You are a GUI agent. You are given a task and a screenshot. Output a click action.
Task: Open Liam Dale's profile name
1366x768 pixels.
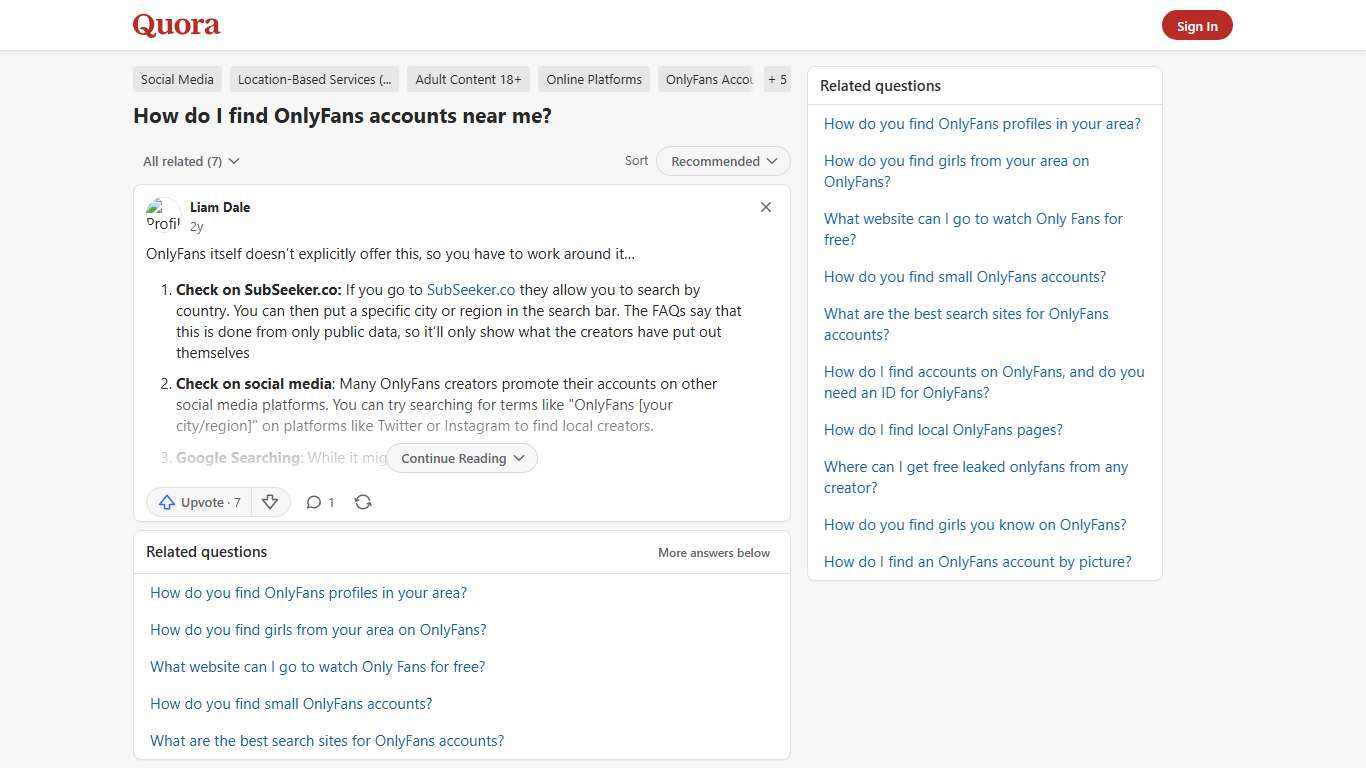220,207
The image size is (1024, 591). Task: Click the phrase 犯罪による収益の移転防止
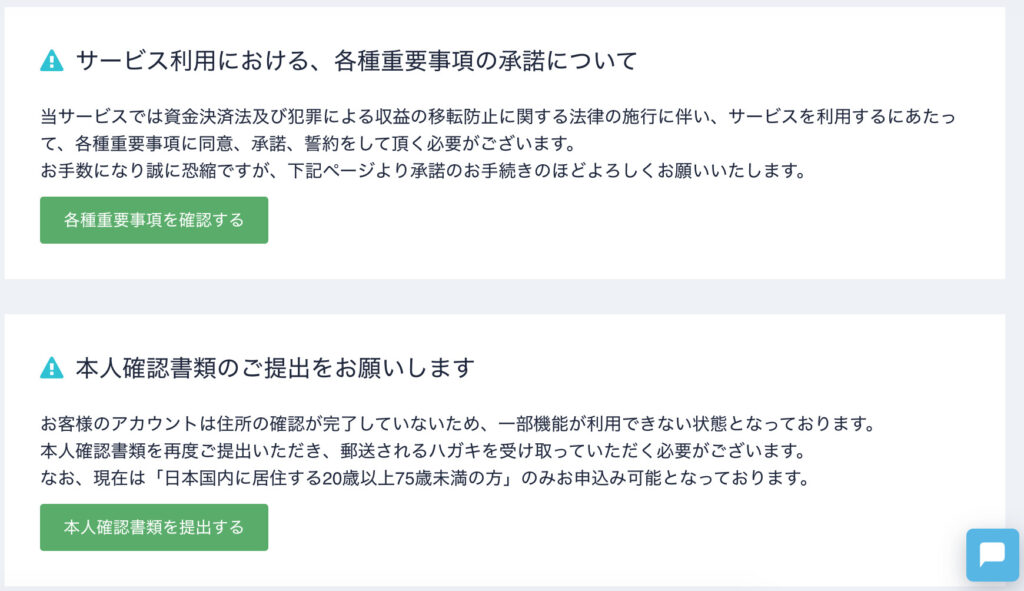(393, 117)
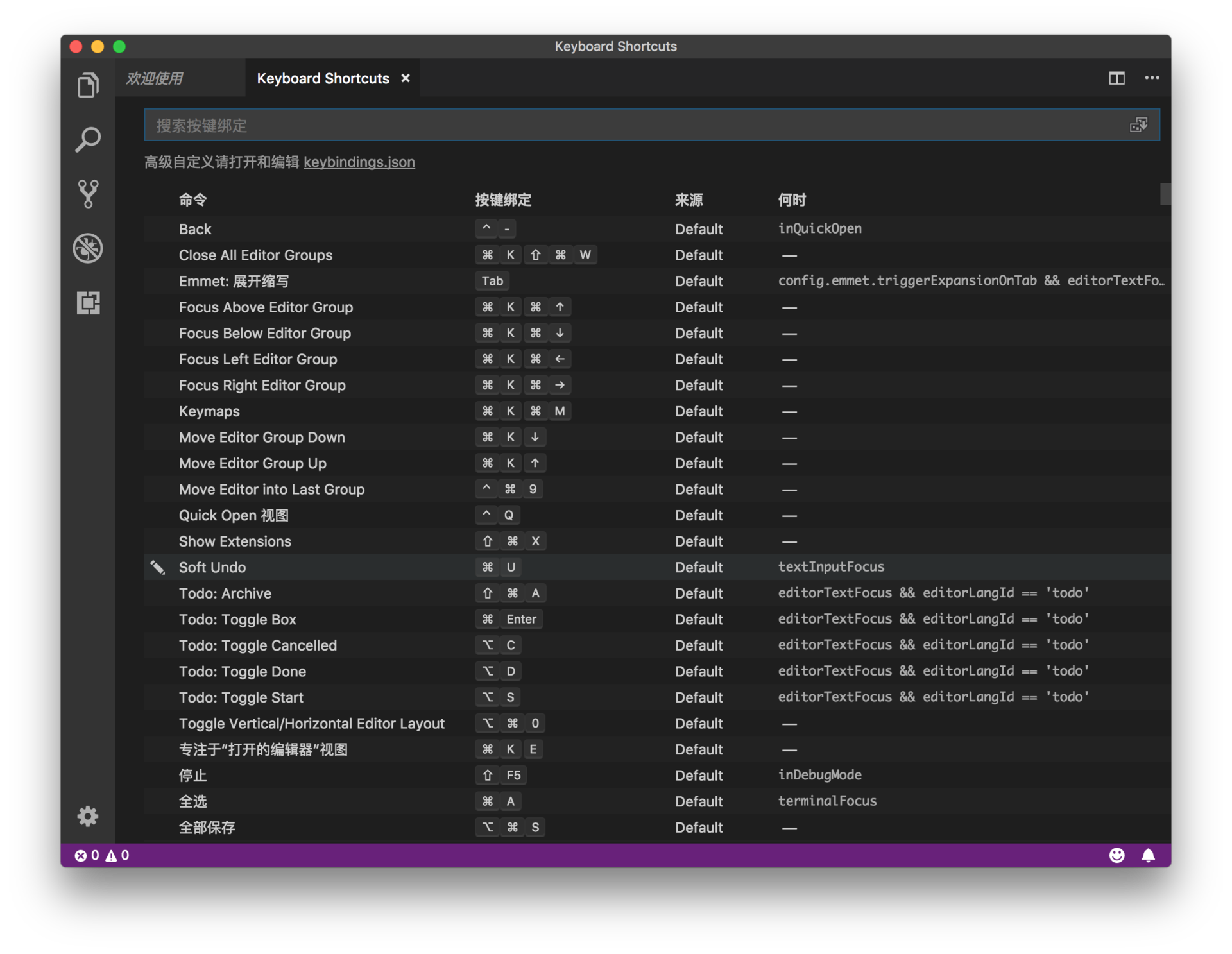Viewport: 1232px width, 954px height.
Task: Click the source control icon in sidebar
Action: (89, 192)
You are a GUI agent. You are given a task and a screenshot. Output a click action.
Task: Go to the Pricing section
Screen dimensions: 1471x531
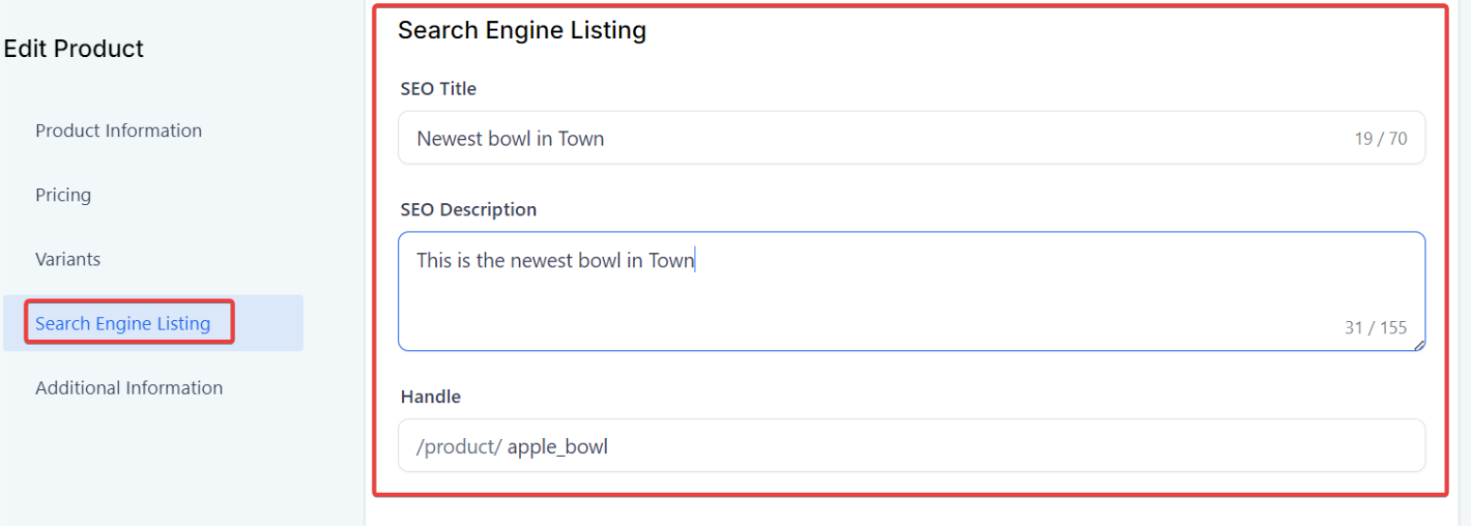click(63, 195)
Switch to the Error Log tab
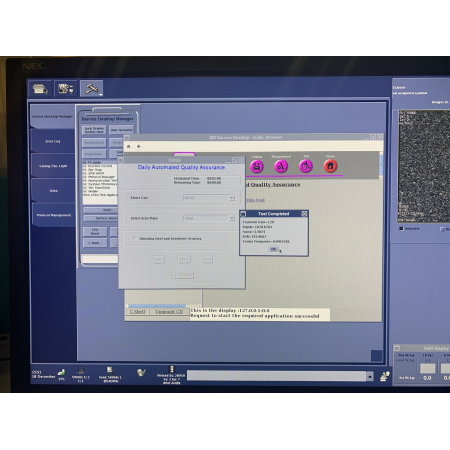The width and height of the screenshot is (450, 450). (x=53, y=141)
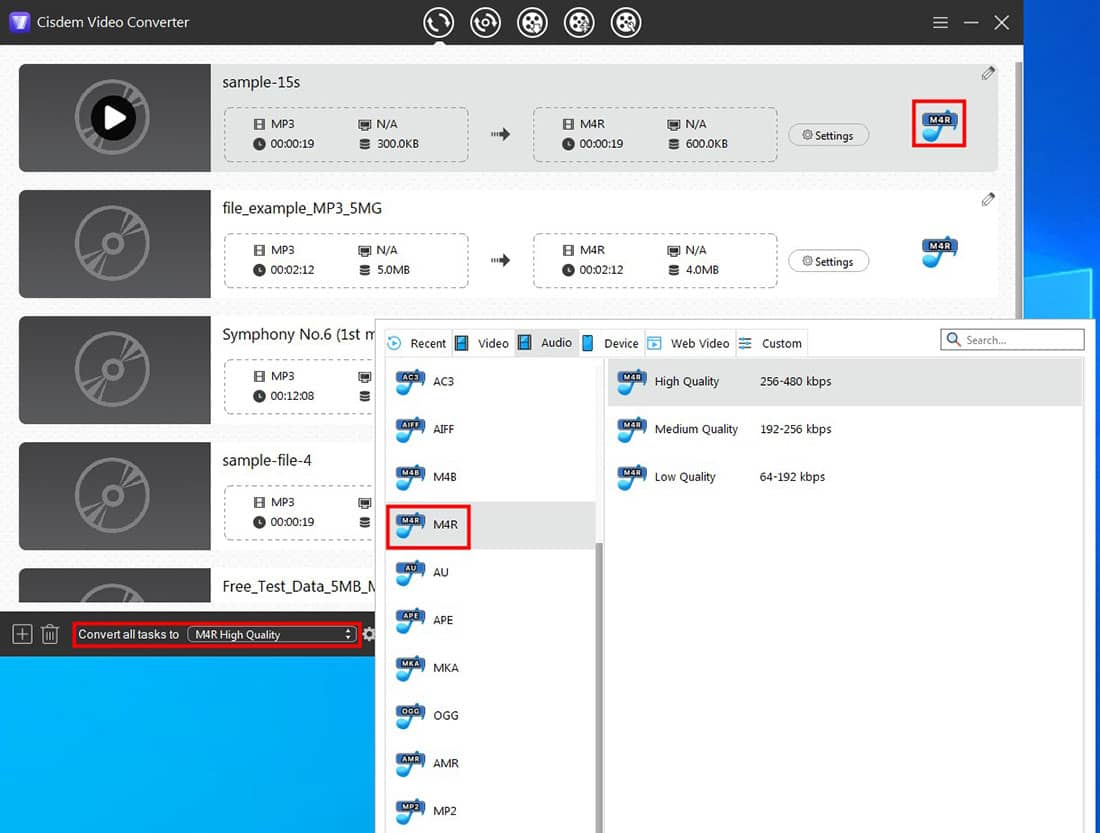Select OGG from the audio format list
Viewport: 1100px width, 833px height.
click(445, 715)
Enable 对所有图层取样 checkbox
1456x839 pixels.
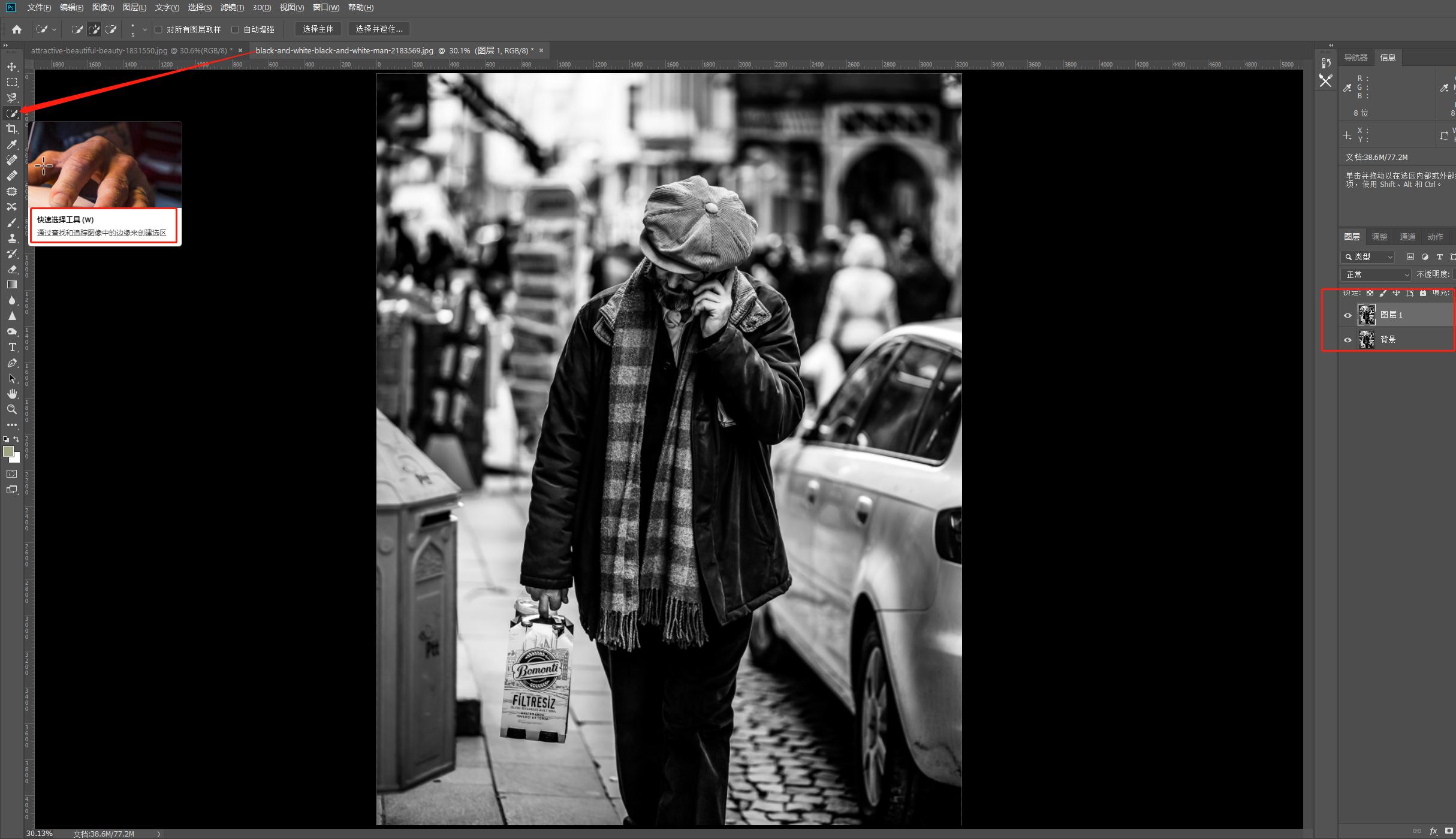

• [EXERCISE BRIEF]
Copy the listing above word for word, from start to finish, with the pictures left out.

• [SOLUTION TO THIS TASK]
You are a GUI agent. You are given a task and a screenshot. Output a click action.
Task: Open Liam Dale's profile name
1366x768 pixels.
220,207
The image size is (1024, 591). Task: Click the phrase 犯罪による収益の移転防止
(393, 117)
Viewport: 1232px width, 954px height.
Task: Click the source control icon in sidebar
Action: (89, 192)
You are a GUI agent. You are given a task and a screenshot. Output a click action.
Task: Go to the Pricing section
Screen dimensions: 1471x531
click(63, 195)
Switch to the Error Log tab
The width and height of the screenshot is (450, 450). (x=53, y=141)
Select OGG from the audio format list
Viewport: 1100px width, 833px height.
click(445, 715)
Enable 对所有图层取样 checkbox
1456x839 pixels.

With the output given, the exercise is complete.